Preferably, the adjusting device comprises a second arm 61 capable of moving between a rest position and a correction position of the device, the second arm 61 having a first free end 610 and a second end cooperating with a second pair of pins 19′ forming a guiding fork for the second arm, the second pair of pins 19′ being mounted on the stud-holder 10 via a second support 8″ and offset angularly relative to the first pair of pins 19 and the stud 8. Thus, the second end 610 of the second arm 61 can slides between the second pair of pins 19′.
The meshing means also comprise a second cam 32 arranged to cooperate with the second arm whose free end 610 rests against the second cam 32.
Elastic constraint means are also associated with the second arm 61, and comprise a rod 64 secured to the second arm 61 and a spring leaf 65 secured to the balance spring stud holder 10, the spring leaf 65 exerting a return force on the rod 64 and exerting an elastic action on the second arm 61 for returning it in position.
The adjustment device 6 also comprises means for adjusting the arms 60, 61, the free end 600, 610 of the first and second arms 60, 61 comprising elastically deformable means for adjusting the length of the arms. The adjustment means are in the form of a spring leaf whose first end is secured to the arm and another end is free, the free end being arranged to be biased and adjust the length of the arms 60, 61, the spring leaf forming a space between it and the free end of each arm.

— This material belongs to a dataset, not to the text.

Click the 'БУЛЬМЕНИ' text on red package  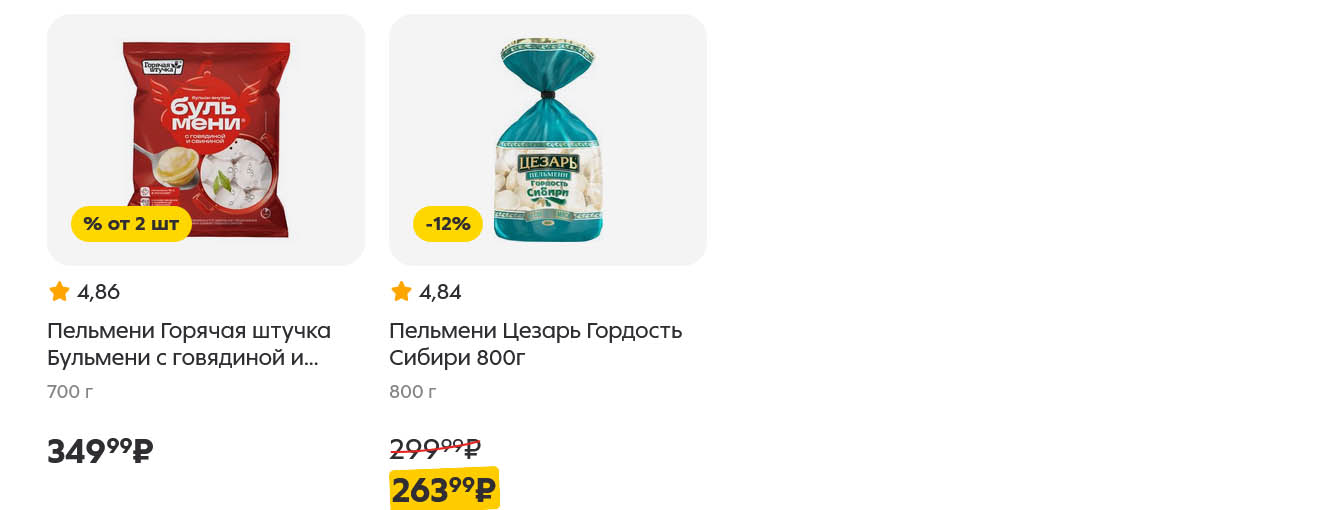[x=204, y=114]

Such an adjustment is necessary depending on the position of the spiral and the correction to be made on the latter.
The means for modifying the active length of the spiral 5 include two pins 19 fastened to the second balance spring stud 8′, the second end 601 of the arm 60 being arranged so that it slides between the two pins 19 and comes into contact with the outer coil of the spiral 5 in the correction position and thus modify the active length of the spiral.
The means for modifying the active length of the spiral 5 further comprise two other pins 19′ fastened to the third balance spring stud 8″, the second end 611 of the second arm 61 being arranged so that it passes between the two pins 19′ and comes into contact with the outer coil of the spiral in the correction position.
In addition, each arm 60, 61 comprises means for adjusting the elastic load, the adjustment means being in the form of a screw, the screw passing through the free end of the spring leaf and bearing against the arm. Thus, when the screw is screwed, the free end of the leaf moves away and the distance between the leaf and the free end 600.610 of the arms 60, 61 increases, which allows increasing the length of the arms 60, 61. And vice versa, when the screw is unscrewed, the free end of the leaf gets closer and the distance between the leaf and the free end 600.610 of the arms 60, 61 decreases, allowing decreasing the length of the arms 60, 61.
According to a preferred embodiment, the inertia block 40 is freely mounted in rotation on the axis 41 on which the cams 31, 32 are mounted so that a rotation of the inertia block 40 causes a movement of the arms 60, 61 and simultaneously acts on the means for modifying the active length of the spiral 5. The movement of the arms under the effect of the rotation of the inertia block 40, itself subjected to gravity, is performed between a rest position of the device, and a correction position of the device, each of the arms enabling a separate correction according to the position of the clock. As illustrated in
Thus, depending on the position of the horological movement 2 in space, the inertia block 40, freely subjected to gravity, can rotate about its axis of rotation and thus cause a movement of the arms 60, 61. In doing so, this rotation of the inertia block 40 acts simultaneously on the means for modifying the active length of the spiral 5, allowing continuously adjusting the active length of the spiral in order to compensate for the disturbances of the isochronism of the balance due to gravity.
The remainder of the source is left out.